# Triplets



## burlyfigured (Jun 18, 2018)

Rocky mountain Douglas fir

Reactions: Like 3


----------



## Nature Man (Jun 18, 2018)

Doesn't look like a softwood tree to me... Chuck


----------



## Lou Currier (Jun 18, 2018)




----------



## burlyfigured (Jun 18, 2018)

@Nature Man it is a conifer but still pretty hard. If @Mike1950 would kindly help this next picture is from a branch I cut

Reactions: Like 2


----------



## Mike1950 (Jun 18, 2018)

Yep. Plenty of them in PNW. Giants on coast. Those must be fire or bug kill.

Reactions: Like 1


----------



## burlyfigured (Jun 18, 2018)

Thank you. You're right about the bugs too it has some pretty good tracks on the outside.

Reactions: Like 1


----------



## Mike1950 (Jun 18, 2018)

burlyfigured said:


> Thank you. You're right about the bugs too it has some pretty good tracks on the outside.


Yep it is what happens when the tree huggers dictate policies based on pure emotion but absolutely no science. Then mother nature takes over- fire- then special interests take over , hire lawyers, drag salvage sales out till the resource is wasted then drop the suit. Montana is trying to pass legislation that makes them pay both sides and the state cost for such shenanigans.....


----------



## rob3232 (Jun 18, 2018)

Sure looks gaul darn pretty Pardon the pun

Reactions: Like 1


----------



## burlyfigured (Jun 18, 2018)

Yes, it's frustrating. In the Rio grande national forest since 2006 they estimate there's 588,000 acres of beetle kill. They plan to cut 14,000 of that in 10 years. In half that time a majority will be deteriorated so they will no longer be of any use except cellulose. They should at least haul them for home logs.

Reactions: Agree 1


----------



## Mike1950 (Jun 18, 2018)

burlyfigured said:


> Yes, it's frustrating. In the Rio grande national since 2006 they estimate there's 588,000 acres of beetle kill. They plan to cut 14,000 of that in 10 years. In half that time a majority will be deteriorated so they will no longer be of any use except cellulose. They should at least haul them for home logs.
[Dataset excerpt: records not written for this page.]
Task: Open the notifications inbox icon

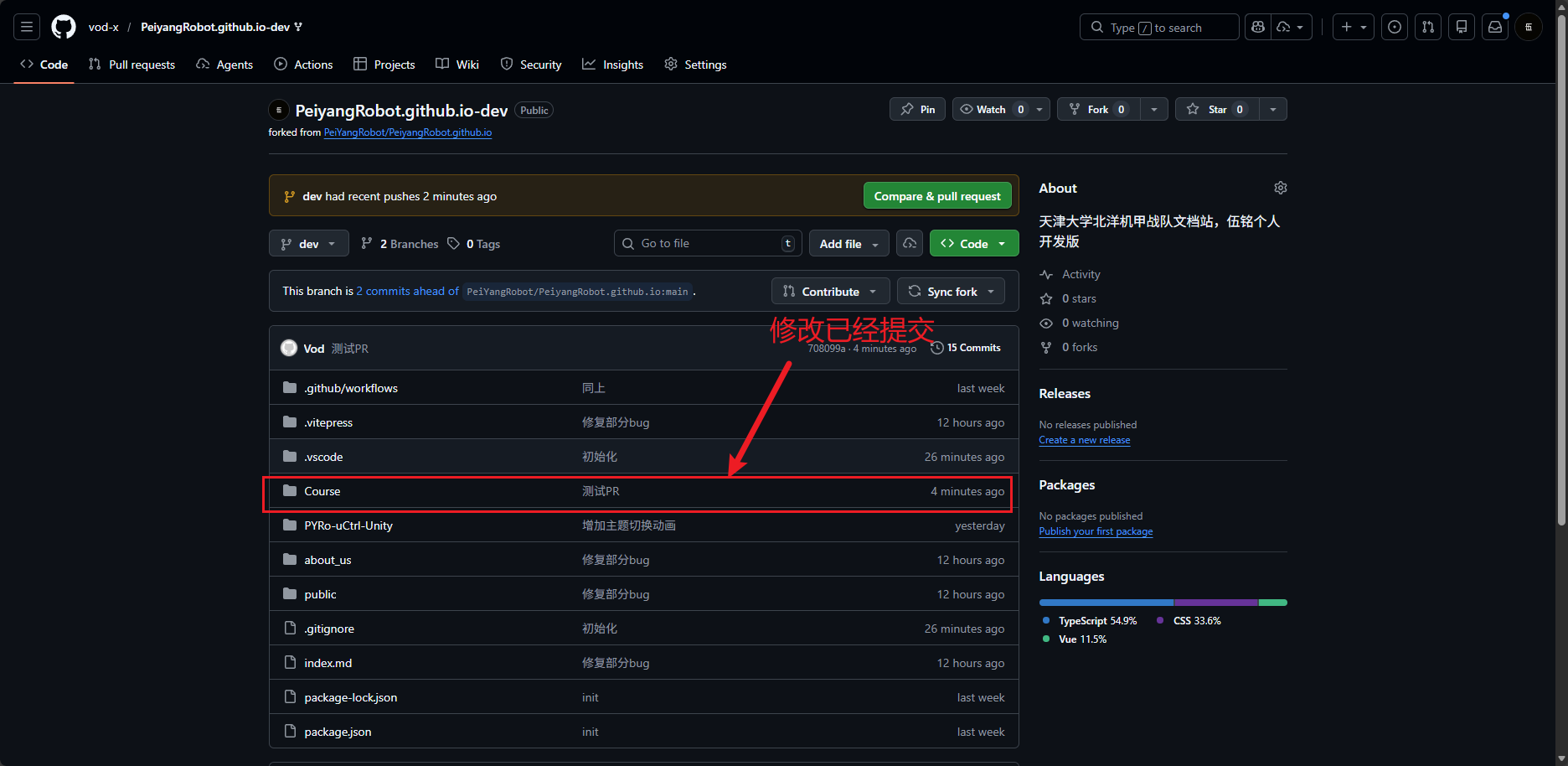Action: (x=1495, y=27)
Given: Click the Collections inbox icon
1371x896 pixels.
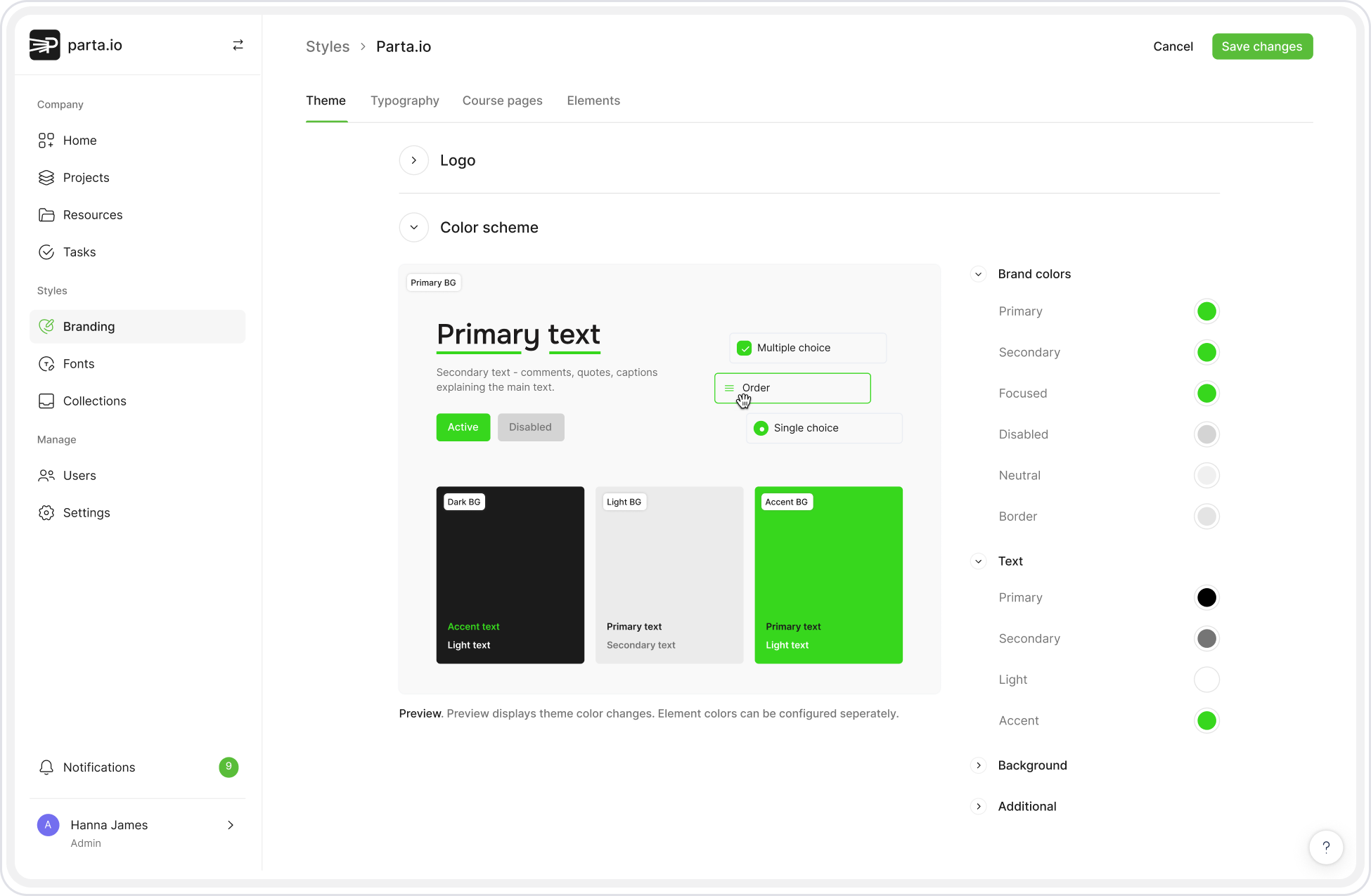Looking at the screenshot, I should (x=46, y=401).
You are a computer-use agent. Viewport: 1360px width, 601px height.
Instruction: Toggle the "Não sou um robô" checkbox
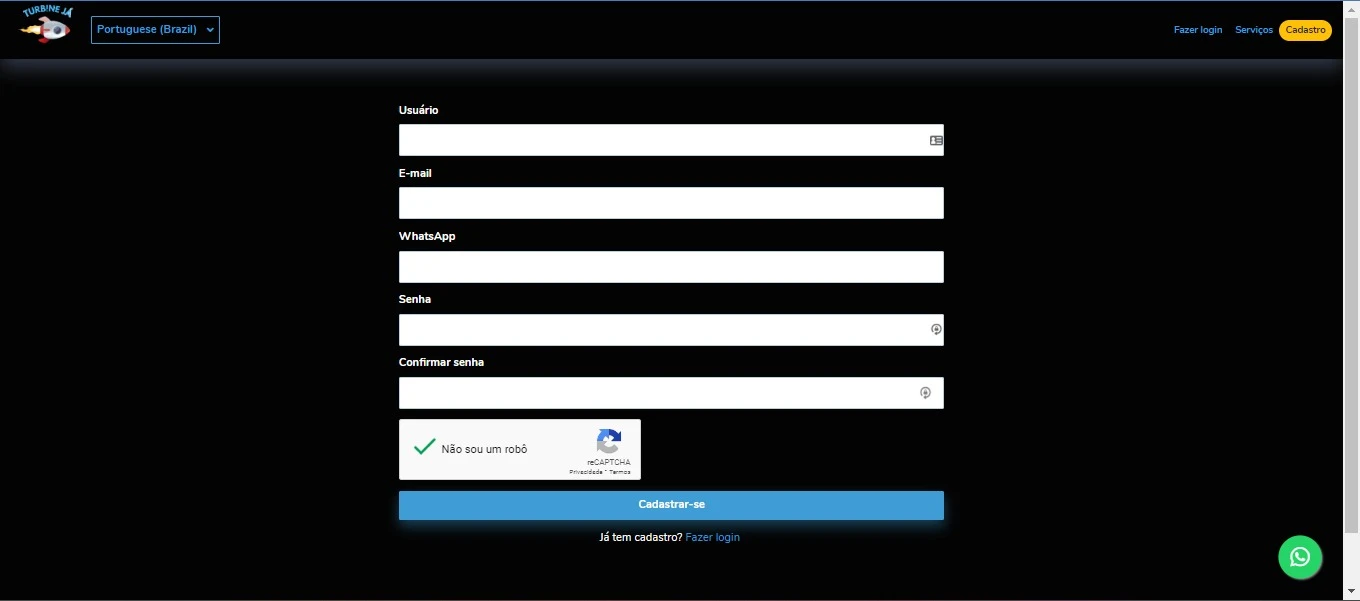(x=425, y=448)
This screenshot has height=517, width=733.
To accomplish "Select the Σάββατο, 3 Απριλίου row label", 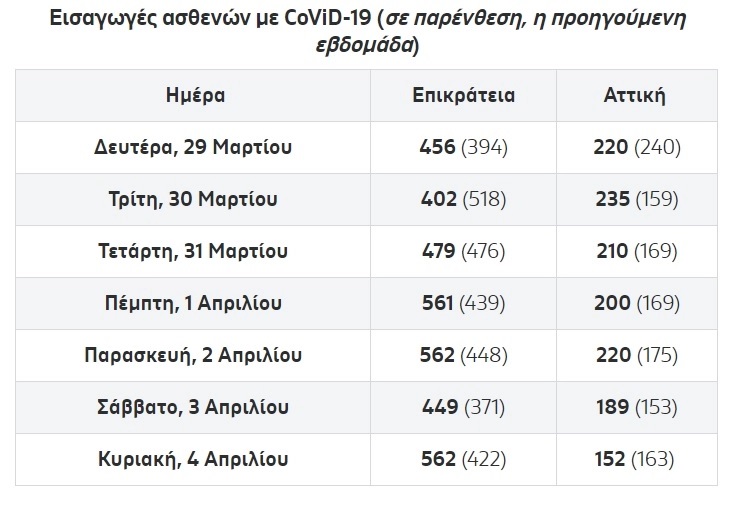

Same here- I have been saying for years we are preparing the forests for big fires- last yr it was bad.


----------



## burlyfigured (Jun 18, 2018)

I wish it could get better... Unfortunately probably not very soon though. It's sad to see the old giants go in fires that are larger than they naturally would be. Not to mention homes and livelihoods

Reactions: Like 1 | Agree 1


----------



## Mr. Peet (Jun 18, 2018)

Jeff,

Are they galls, canker or burls? Either and any, I would love to add a piece to my wood collection as a reference. If you have any for sale, please tag me. Thank you.


----------



## burlyfigured (Jun 18, 2018)

@Mr. Peet They're burls. Yeah I can get you a piece it will probably be a couple of days though. I'll start a new thread and tag you, I'll try to find something else too you may not have also.

Reactions: Thank You! 1


----------